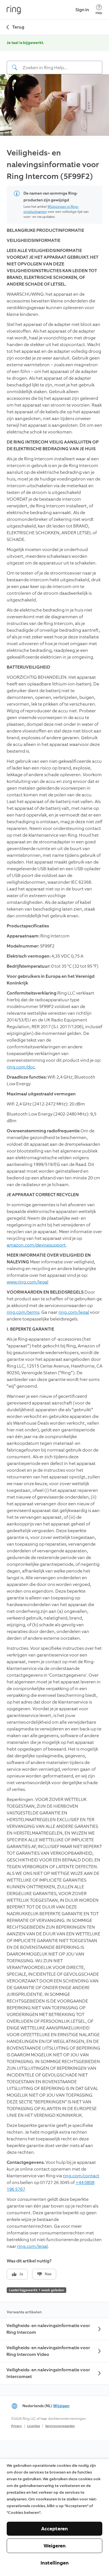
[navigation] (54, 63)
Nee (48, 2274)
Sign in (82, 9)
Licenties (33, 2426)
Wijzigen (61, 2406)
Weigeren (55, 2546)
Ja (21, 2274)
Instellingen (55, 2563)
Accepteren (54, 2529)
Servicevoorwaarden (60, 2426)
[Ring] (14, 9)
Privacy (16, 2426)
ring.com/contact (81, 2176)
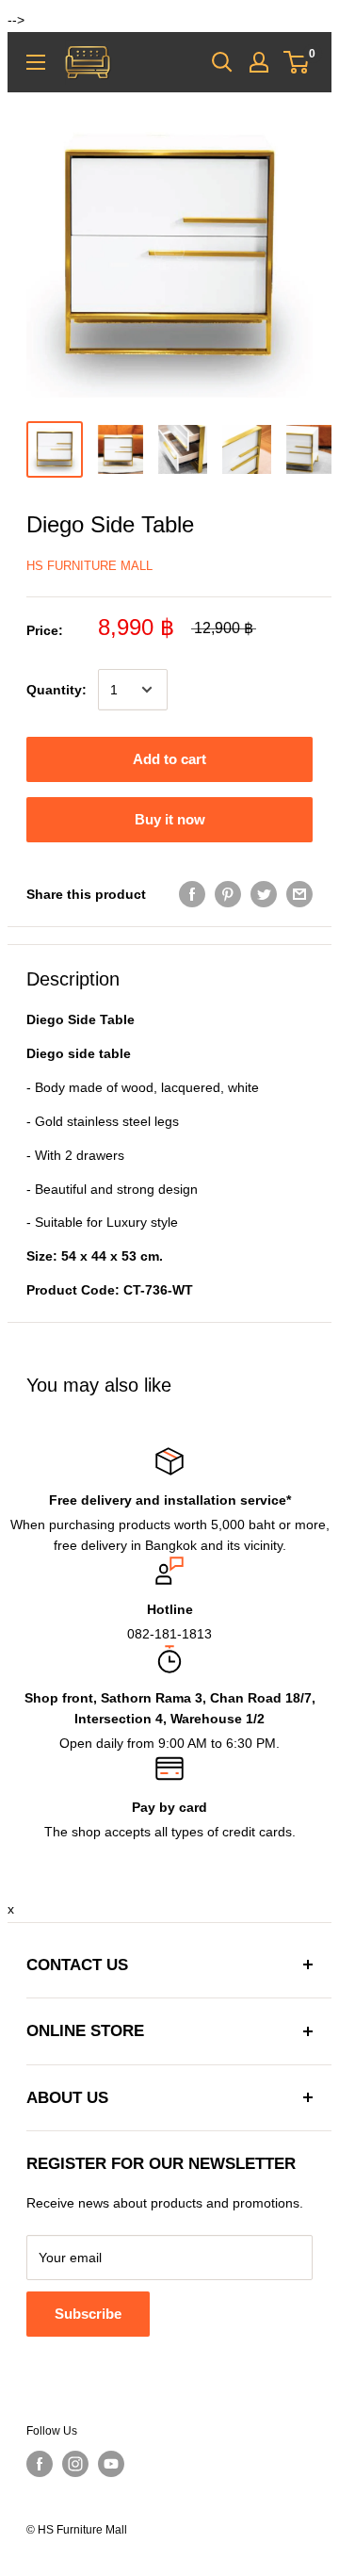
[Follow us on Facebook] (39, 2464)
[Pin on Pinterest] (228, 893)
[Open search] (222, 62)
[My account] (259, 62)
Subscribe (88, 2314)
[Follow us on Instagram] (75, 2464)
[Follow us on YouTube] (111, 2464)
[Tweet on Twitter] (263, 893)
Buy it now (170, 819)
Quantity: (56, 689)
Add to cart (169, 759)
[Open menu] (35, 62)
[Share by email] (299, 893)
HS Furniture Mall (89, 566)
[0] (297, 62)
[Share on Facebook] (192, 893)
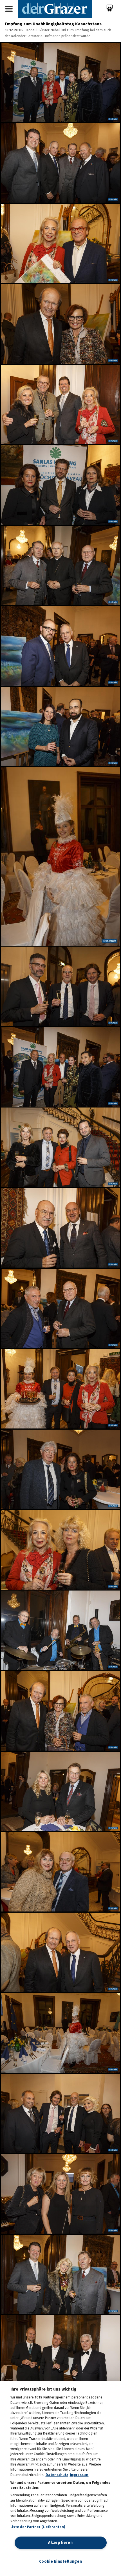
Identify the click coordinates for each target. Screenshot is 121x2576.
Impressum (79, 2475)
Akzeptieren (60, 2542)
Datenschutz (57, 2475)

════════════════════

### REQUIRED ACTION:
Every line above holding the string "Follow" should be listed.

### OUTPUT BELOW:
[Follow us on Facebook] (39, 2464)
[Follow us on Instagram] (75, 2464)
[Follow us on YouTube] (111, 2464)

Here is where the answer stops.